# Artist's name



## gratefulfour

I recently purchased a piece of art that I love and, after extensive searching, I am still not sure of the language or orgin of the piece. I am posting 2 pictures in the hopes that someone might be able to provide any information. Thank you!


----------



## Tino_no

Hi, the language is greek but I'm afraid I don't know the name of the Artist. 
Saludos!


----------



## pickypuck

I think it's Greek. The word seems to be archipelagos.


----------



## owen9999

Yes, definitely Greek.  Suggestion for further information...email the cultural attache at the Greek Embassy (Google will give you the Embassy's  website) or take it to a Greek Orthodox church if there's one in your vicinity.


----------



## gratefulfour

Thank you! I was almost sure that it was Greek but couldn't find reference to it anywhere either as a name or just as two words. I just wanted to know where it or the artist or both was from because I like it alot  

Thanks again!


----------



## jester.

owen9999 said:


> Yes, definitely Greek.  Suggestion for further information...email the cultural attache at the Greek Embassy (Google will give you the Embassy's  website) or take it to a Greek Orthodox church if there's one in your vicinity.

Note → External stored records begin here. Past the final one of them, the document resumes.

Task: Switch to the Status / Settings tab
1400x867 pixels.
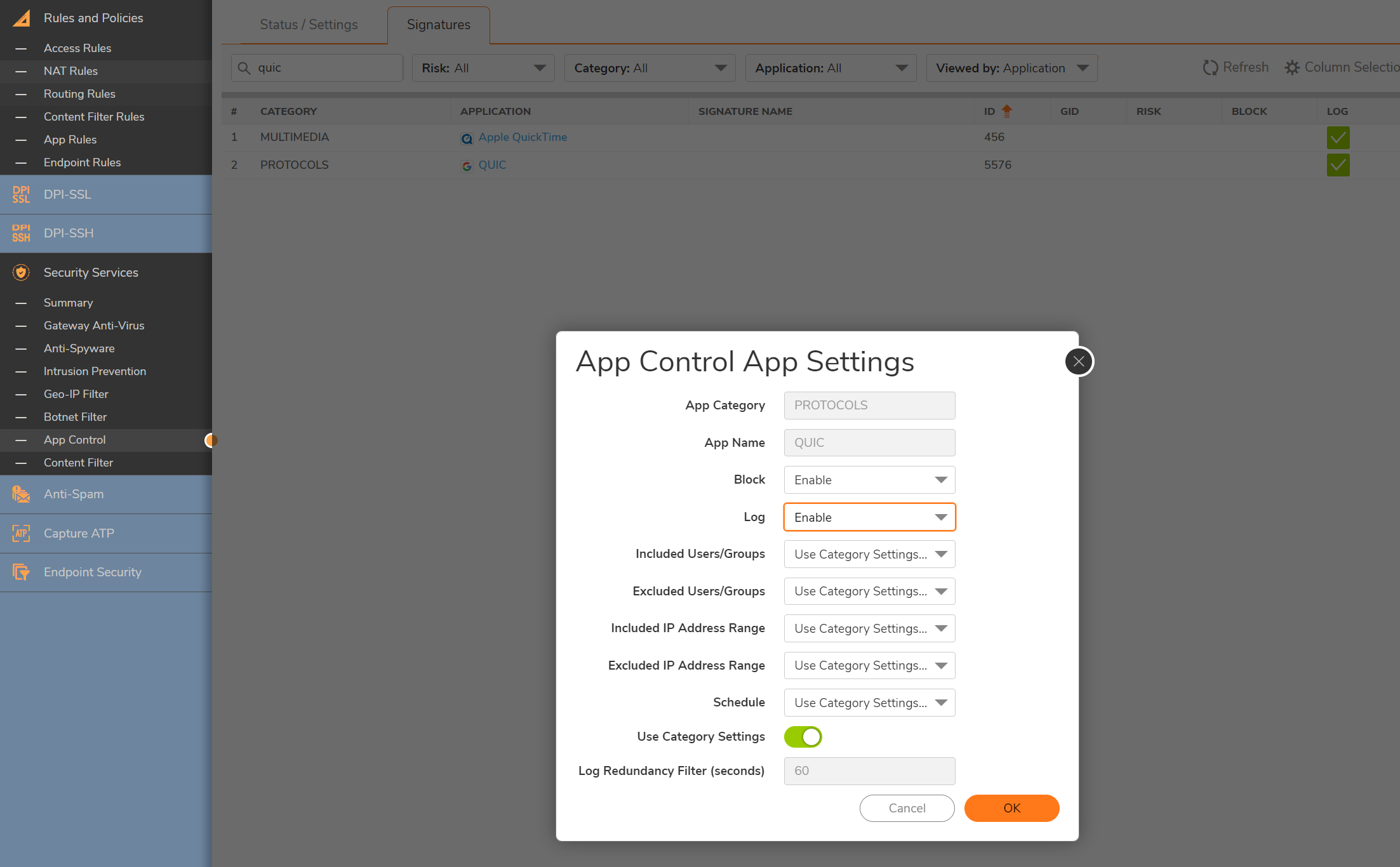Action: pos(309,25)
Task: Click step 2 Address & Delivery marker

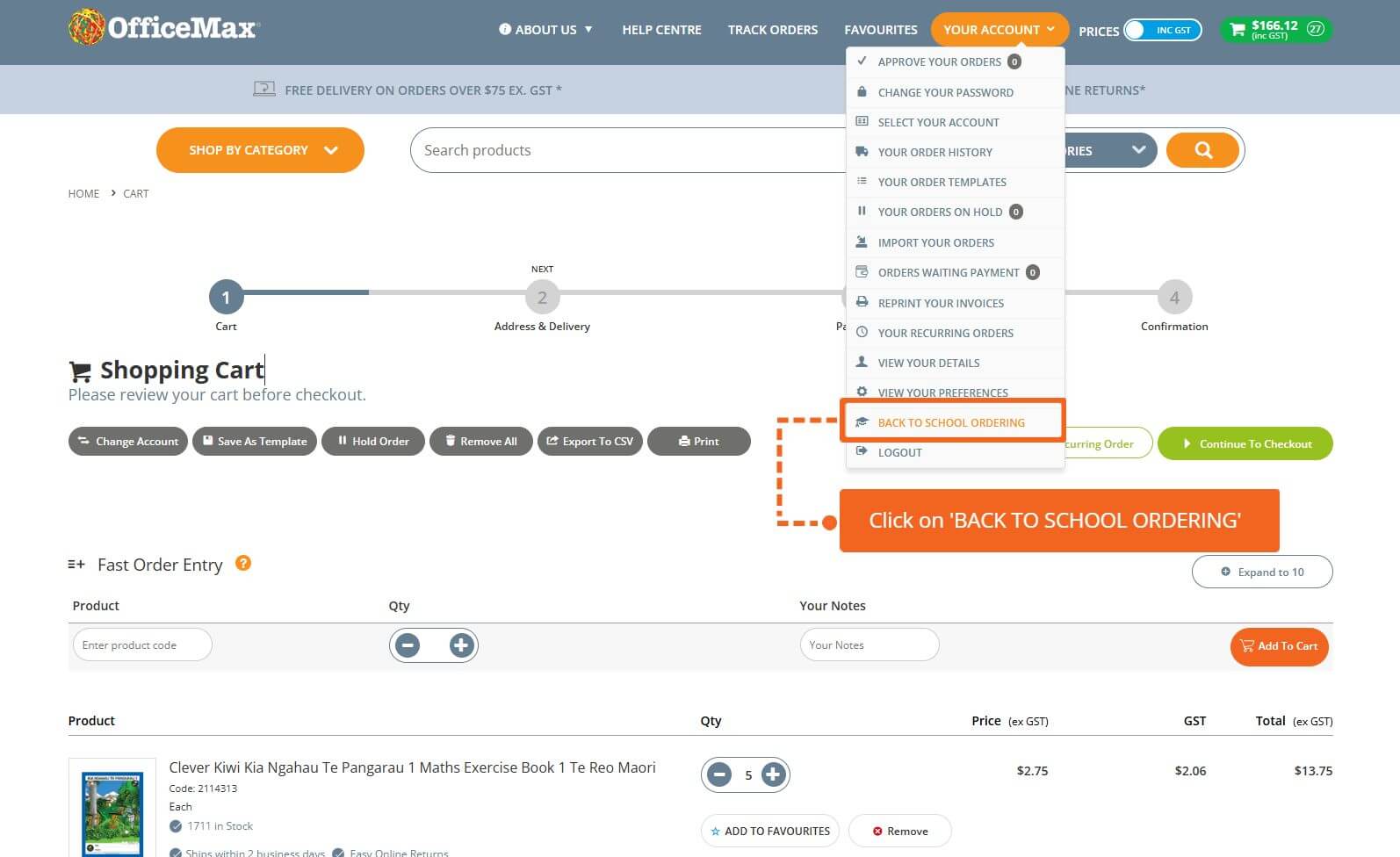Action: pyautogui.click(x=542, y=298)
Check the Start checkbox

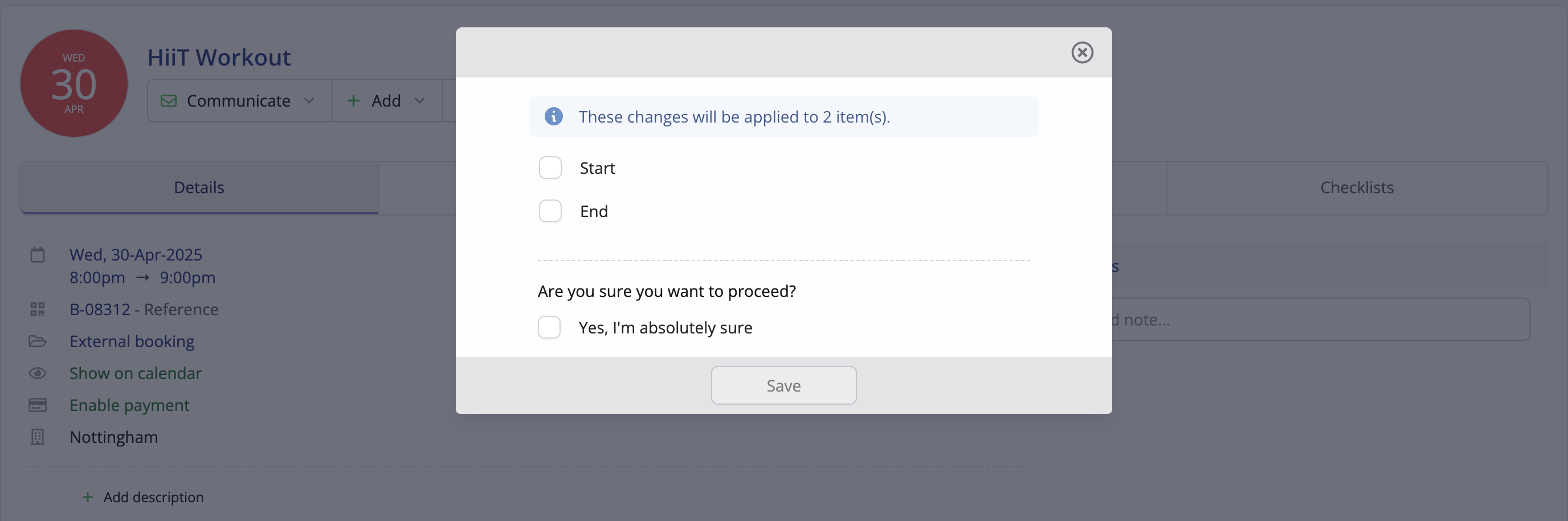click(550, 168)
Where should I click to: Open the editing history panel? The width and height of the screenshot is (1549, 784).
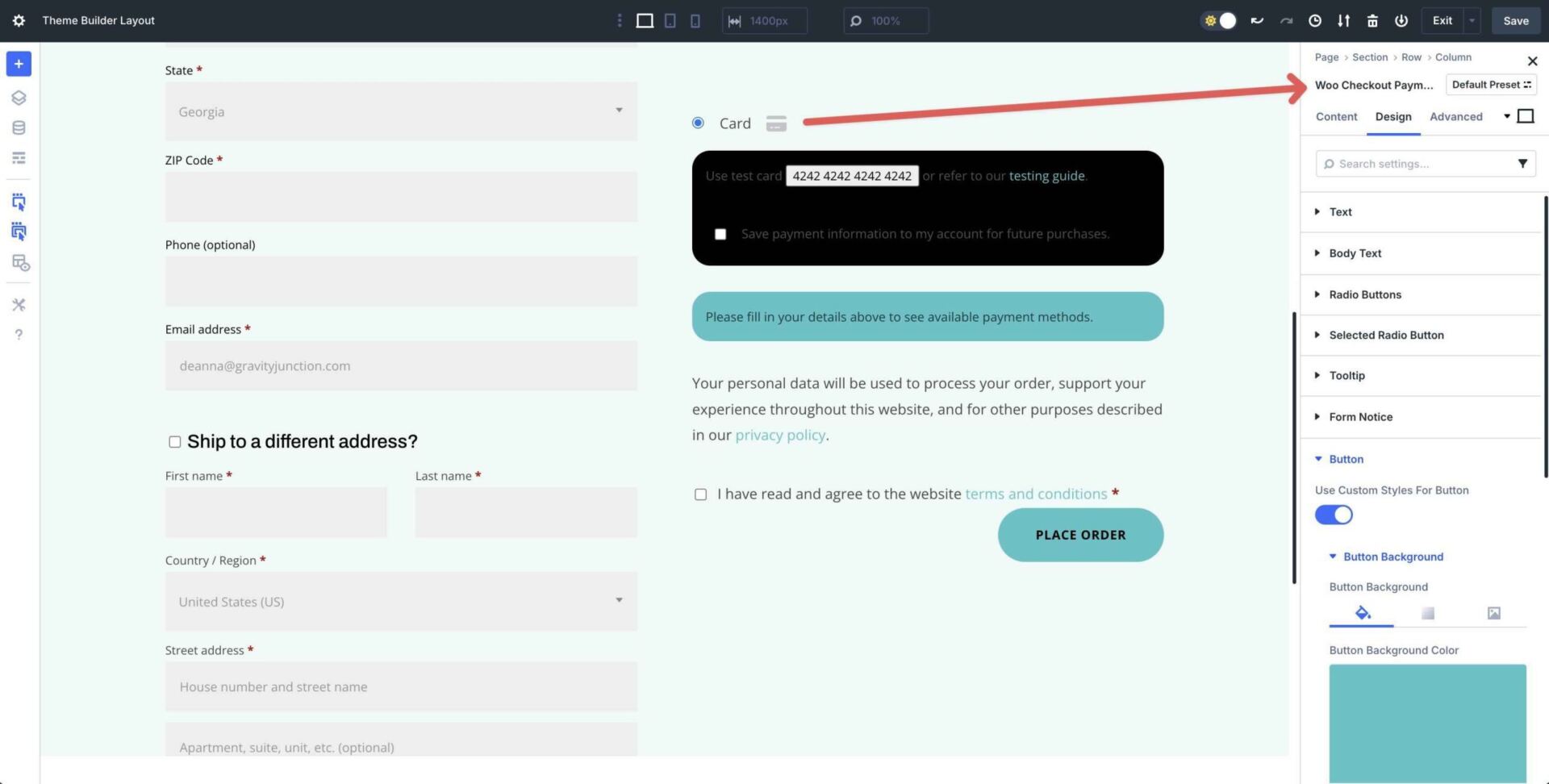[1313, 20]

Or just wait for one of our Greek memebers or one of our Greek students. That might save you some time and effort


----------



## modus.irrealis

pickypuck's right. In Greek letters, with accents and all, it would be

Ἀρχιπέλαγος


----------



## owen9999

Sorry I wasn't more explicit in my earlier posting.  Of course Pickypuck was right, and modus.irrealis is helpful in furnishing the printed version in Greek letters.  What I meant by "further information" in suggesting contact with the Greek Embassy (a very easy task by email) was information about the meaning of the word....is it an artist's name?  If so, who is he, and what are his biographical data, location, other works, etc. ?  (If it's the artist's name it must be a "he," with that masculine ending.)  If not, does it refer to a place where the art was made?  Or is the word part of the artistic content?  Etc., etc.


----------



## ireney

By the way, I am not SURE it's of a specific artist. I seem to remember, from way back in the elementary school, a book my mom had bought me with similar pictures. If, and that's a HUGE "if" I remember correctly, these images might be just one of the many types of traditional pictures we have but don't take my word for it.

I tried to google t a bit to see if I can find any pictures, no luck (I didn't expect much with such vague memories) but it does look a bit like that decorations of plates etc used in Dodecanese.


----------



## gratefulfour

Thanks for everyone's thoughts on this. 

I also have been looking around the web for any similar pictures or references but haven't found a single one. It's possible that it was some kind of tourist oriented item or that is was made by just some crafty person. It looks to be hand painted on wood and then veneered over with something shiny and clear. I wouldn't think that it was that old either, based on its condition and materials.

I still like the colors and forms regardless of what the orgin turns out to be


----------